■ **TEXT SHOWN**:
◆ ◆ ◆ ◆ ◆ ◆ ◆

01: Introduction

Welcome

Hello and welcome!

I'm Marc Liberatore liberato@cs.umass.edu and I'm your instructor for this course, COMPSCI 365 / 590F.

The most important thing to know today: the course web site is at https://people.cs.umass.edu/~liberato/courses/2017-spring-compsci365/. It is the syllabus for this class and you are expected to read it in its entirety.

Who am I?

Not a "professor." "Doctor" if you must though I prefer just "Marc." I am a member of the teaching faculty here at UMass.

Stuff I do:

  • Privacy research: my dissertation was about attacks on Tor, and ways to improve it
  • Forensics research: my research group builds tools and technologies to help law enforcement lawfully collect evidence of digital crime
  • Other research: location privacy in cell phones, bitcoin mixing, etc.
  • Teaching: I have taught various clases in this department: this course, the dread 187 of which some of you might be having flashbacks right now, crime law, AI, networking, etc.

Come by office hours (TBA; probably going to be late Wednesday mornings) if you want to chat; my office is now in room 318 of the CS building.

Who is our TA?

Hadi Zolfaghari, office hours W/Th 1--2pm, CS 207.

We will also (hopefully) have a grader or two to help, but they've not been hired yet.

What is this course? / who is it for?

◆ ◆ ◆ ◆ ◆ ◆ ◆

■ **DATA LINES**:
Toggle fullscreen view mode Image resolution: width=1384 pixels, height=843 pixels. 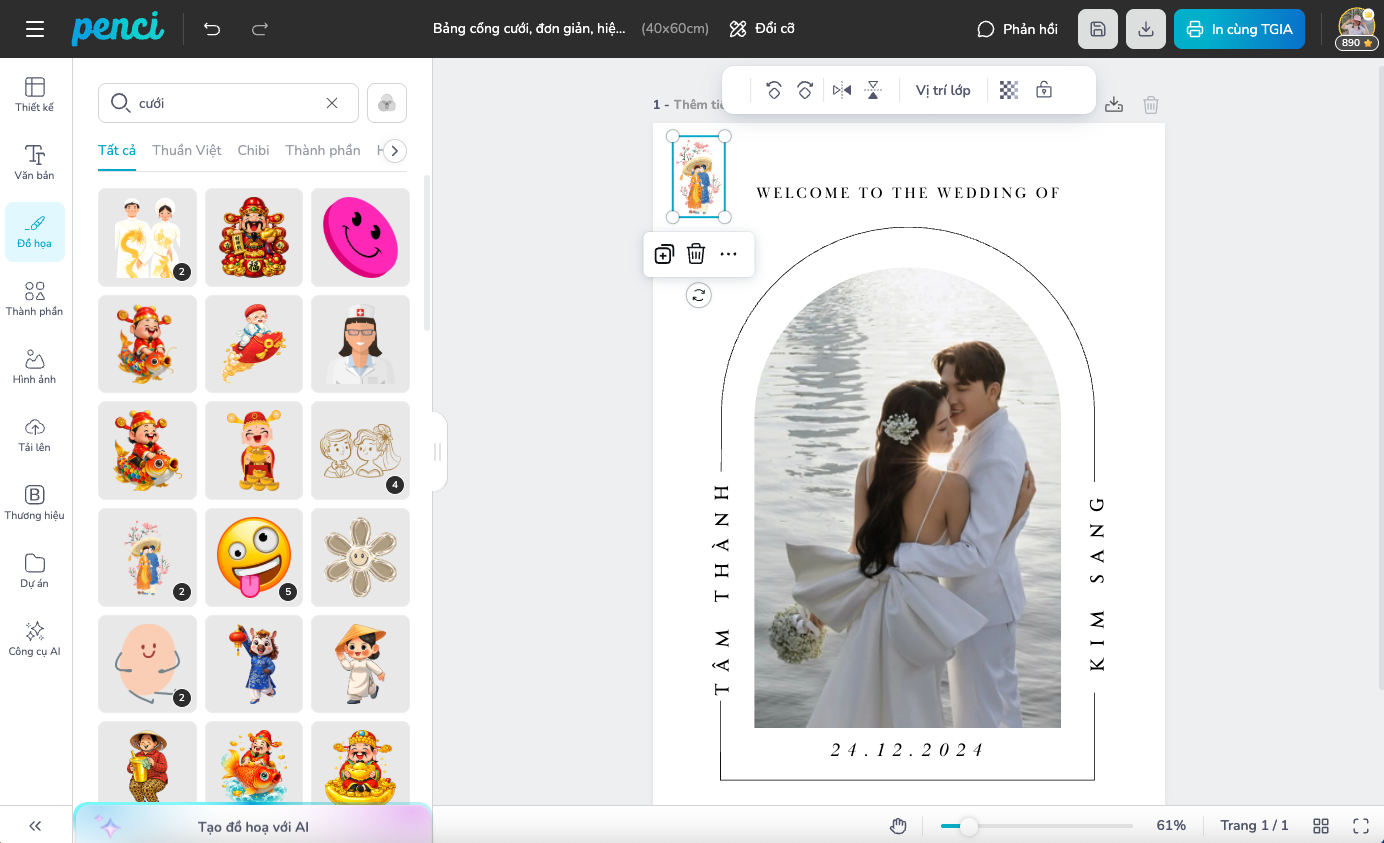point(1360,825)
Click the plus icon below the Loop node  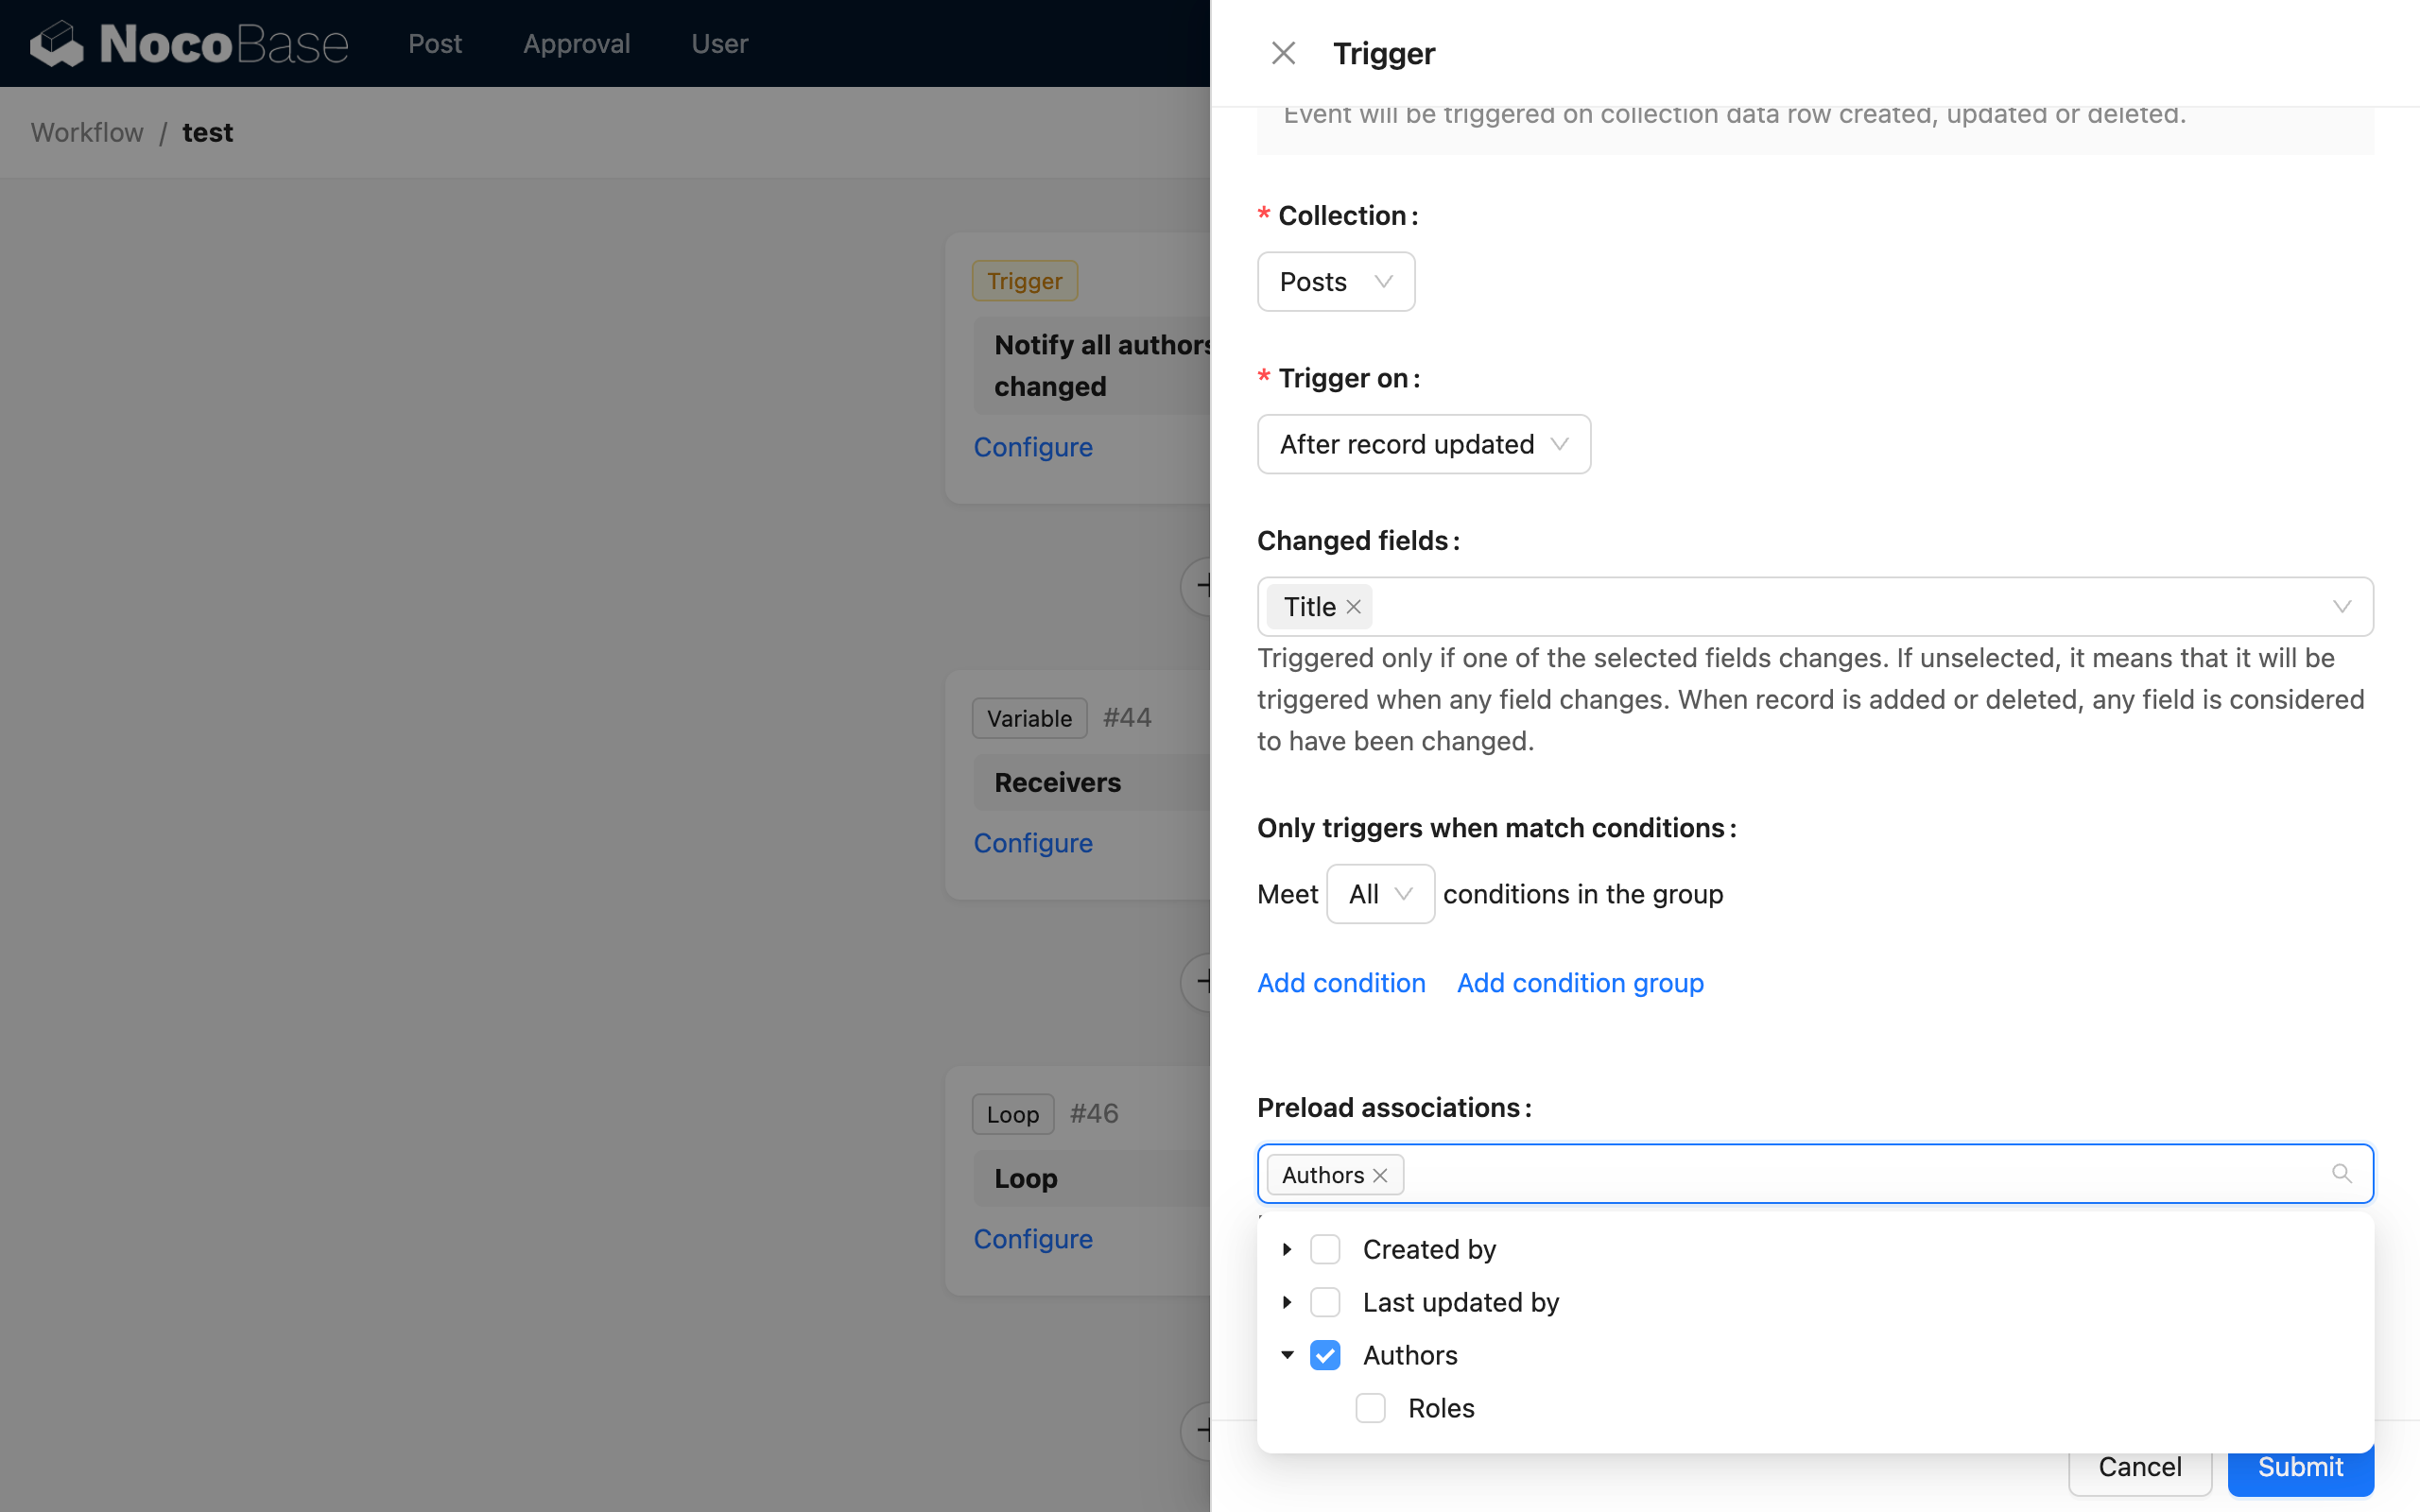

◆ ◆ ◆ ◆ ◆ ◆ ◆

■ **STATED PROBLEM**: Reproduce the course introduction word for word, from its opening header through its last line. The listing was drawn from a separate source.

■ **WRITTEN SOLUTION**:
01: Introduction

Welcome

Hello and welcome!

I'm Marc Liberatore liberato@cs.umass.edu and I'm your instructor for this course, COMPSCI 365 / 590F.

The most important thing to know today: the course web site is at https://people.cs.umass.edu/~liberato/courses/2017-spring-compsci365/. It is the syllabus for this class and you are expected to read it in its entirety.

Who am I?

Not a "professor." "Doctor" if you must though I prefer just "Marc." I am a member of the teaching faculty here at UMass.

Stuff I do:

  • Privacy research: my dissertation was about attacks on Tor, and ways to improve it
  • Forensics research: my research group builds tools and technologies to help law enforcement lawfully collect evidence of digital crime
  • Other research: location privacy in cell phones, bitcoin mixing, etc.
  • Teaching: I have taught various clases in this department: this course, the dread 187 of which some of you might be having flashbacks right now, crime law, AI, networking, etc.

Come by office hours (TBA; probably going to be late Wednesday mornings) if you want to chat; my office is now in room 318 of the CS building.

Who is our TA?

Hadi Zolfaghari, office hours W/Th 1--2pm, CS 207.

We will also (hopefully) have a grader or two to help, but they've not been hired yet.

What is this course? / who is it for?